The Energy Act 2019 has created a regulatory framework to ensure Kenya achieves its goal of universal energy by 2030 whilst reducing its greenhouse gas emissions. The Energy Act 2019 provides the framework for the devolution of the provision of energy services to the grassroots level. Under the new framework, energy plans will be designed and implemented at the County level, with the national government only working to harmonize these plans into a national plan. This fosters inclusiveness and energy equity as policies and plans are tailored to income and spatial distribution. In addition, county governments are tasked with designing least-cost power plans taking into account the environmental impact and social impact of technologies to be used. This will compel county governments will first and foremost, use locally available resources in the design of their energy plans. Energy planning at the grassroots level increases the level of demand management and energy efficiency which allow the pursuit of decarbonization of the energy system at large. Improved demand management and energy efficiency can lead to the decoupling of economic growth from energy consumption thereby resulting in a system that is less energy-intensive. Grassroot energy planning also has the advantage of providing data for better targeting of energy subsidies to low-income households.

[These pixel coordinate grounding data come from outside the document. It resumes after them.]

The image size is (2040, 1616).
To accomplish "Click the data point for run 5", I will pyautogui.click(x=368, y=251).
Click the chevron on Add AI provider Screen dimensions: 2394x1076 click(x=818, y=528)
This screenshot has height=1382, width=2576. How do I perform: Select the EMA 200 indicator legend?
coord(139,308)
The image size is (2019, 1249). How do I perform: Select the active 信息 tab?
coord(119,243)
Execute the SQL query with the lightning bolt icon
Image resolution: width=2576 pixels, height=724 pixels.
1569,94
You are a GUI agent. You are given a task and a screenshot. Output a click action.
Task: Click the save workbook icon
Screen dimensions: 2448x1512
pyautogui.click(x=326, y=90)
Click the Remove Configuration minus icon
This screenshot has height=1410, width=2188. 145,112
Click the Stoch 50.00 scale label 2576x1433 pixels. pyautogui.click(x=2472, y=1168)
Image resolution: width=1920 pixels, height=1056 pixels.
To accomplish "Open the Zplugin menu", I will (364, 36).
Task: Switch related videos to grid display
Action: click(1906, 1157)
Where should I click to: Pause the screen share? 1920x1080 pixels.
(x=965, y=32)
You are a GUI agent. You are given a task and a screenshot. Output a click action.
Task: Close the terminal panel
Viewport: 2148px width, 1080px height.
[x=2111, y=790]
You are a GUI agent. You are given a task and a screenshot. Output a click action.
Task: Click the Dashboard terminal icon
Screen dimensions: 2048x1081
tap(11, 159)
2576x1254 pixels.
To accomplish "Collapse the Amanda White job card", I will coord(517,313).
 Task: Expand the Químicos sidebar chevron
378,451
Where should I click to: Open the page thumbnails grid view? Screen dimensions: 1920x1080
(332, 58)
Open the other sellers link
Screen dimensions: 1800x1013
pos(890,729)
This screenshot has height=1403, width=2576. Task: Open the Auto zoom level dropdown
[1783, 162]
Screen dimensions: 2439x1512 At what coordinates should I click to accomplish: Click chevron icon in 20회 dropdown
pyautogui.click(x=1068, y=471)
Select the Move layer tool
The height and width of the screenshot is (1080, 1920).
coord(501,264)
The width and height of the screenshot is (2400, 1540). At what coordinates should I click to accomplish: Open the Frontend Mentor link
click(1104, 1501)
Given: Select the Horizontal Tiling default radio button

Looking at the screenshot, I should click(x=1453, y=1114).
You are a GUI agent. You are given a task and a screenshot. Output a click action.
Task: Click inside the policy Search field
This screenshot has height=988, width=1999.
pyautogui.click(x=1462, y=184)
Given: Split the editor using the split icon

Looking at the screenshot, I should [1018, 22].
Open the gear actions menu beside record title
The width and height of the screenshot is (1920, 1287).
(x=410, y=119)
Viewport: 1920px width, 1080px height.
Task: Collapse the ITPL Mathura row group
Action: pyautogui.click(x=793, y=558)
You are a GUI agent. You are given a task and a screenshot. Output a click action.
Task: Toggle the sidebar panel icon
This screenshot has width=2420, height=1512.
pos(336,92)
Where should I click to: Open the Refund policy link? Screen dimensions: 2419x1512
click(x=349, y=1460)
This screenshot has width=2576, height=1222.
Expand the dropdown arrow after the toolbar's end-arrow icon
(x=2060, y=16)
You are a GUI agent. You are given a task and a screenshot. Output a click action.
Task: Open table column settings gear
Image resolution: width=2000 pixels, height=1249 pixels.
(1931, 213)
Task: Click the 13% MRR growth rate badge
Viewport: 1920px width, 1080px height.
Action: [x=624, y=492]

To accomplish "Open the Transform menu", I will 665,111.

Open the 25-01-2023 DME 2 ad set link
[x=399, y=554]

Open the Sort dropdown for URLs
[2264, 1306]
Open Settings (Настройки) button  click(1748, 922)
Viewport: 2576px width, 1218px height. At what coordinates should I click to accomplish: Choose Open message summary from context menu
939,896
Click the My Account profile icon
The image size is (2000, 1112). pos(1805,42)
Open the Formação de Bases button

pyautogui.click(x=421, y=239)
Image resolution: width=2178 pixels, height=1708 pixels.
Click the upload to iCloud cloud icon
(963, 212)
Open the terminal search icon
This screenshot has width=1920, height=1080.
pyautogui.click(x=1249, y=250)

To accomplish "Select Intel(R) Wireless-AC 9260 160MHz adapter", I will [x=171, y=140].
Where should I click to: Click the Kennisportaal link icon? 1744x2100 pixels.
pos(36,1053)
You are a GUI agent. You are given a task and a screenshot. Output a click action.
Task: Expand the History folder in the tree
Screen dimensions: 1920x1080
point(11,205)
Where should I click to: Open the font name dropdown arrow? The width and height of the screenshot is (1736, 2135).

The Act also empowers county governments to build local renewable energy centers creating a platform for technology transfer and technology development. This will assure counties of energy independence in the long run if local content regulations are strictly implemented.

This framework puts Kenya at the forefront of the energy transition race in East Africa. However, further support is needed to address market failures. Incentives to support technology transfer and technology development such as early adopter incentives, tax incentives, providing test beds for demonstration could all accelerate the transition to a low carbon economy. In addition, punitive measures such as environmental taxes or carbon taxes could be implemented in order to distribute the costs of decarbonization. With such measures in place, the growth of green jobs and industries would increase offering the young population jobs. This framework cannot only be used as a case study for other countries, but for regional power pools as well. It exemplifies the need to plan energy from the grassroots level, using locally available resources promoting energy equity and independence.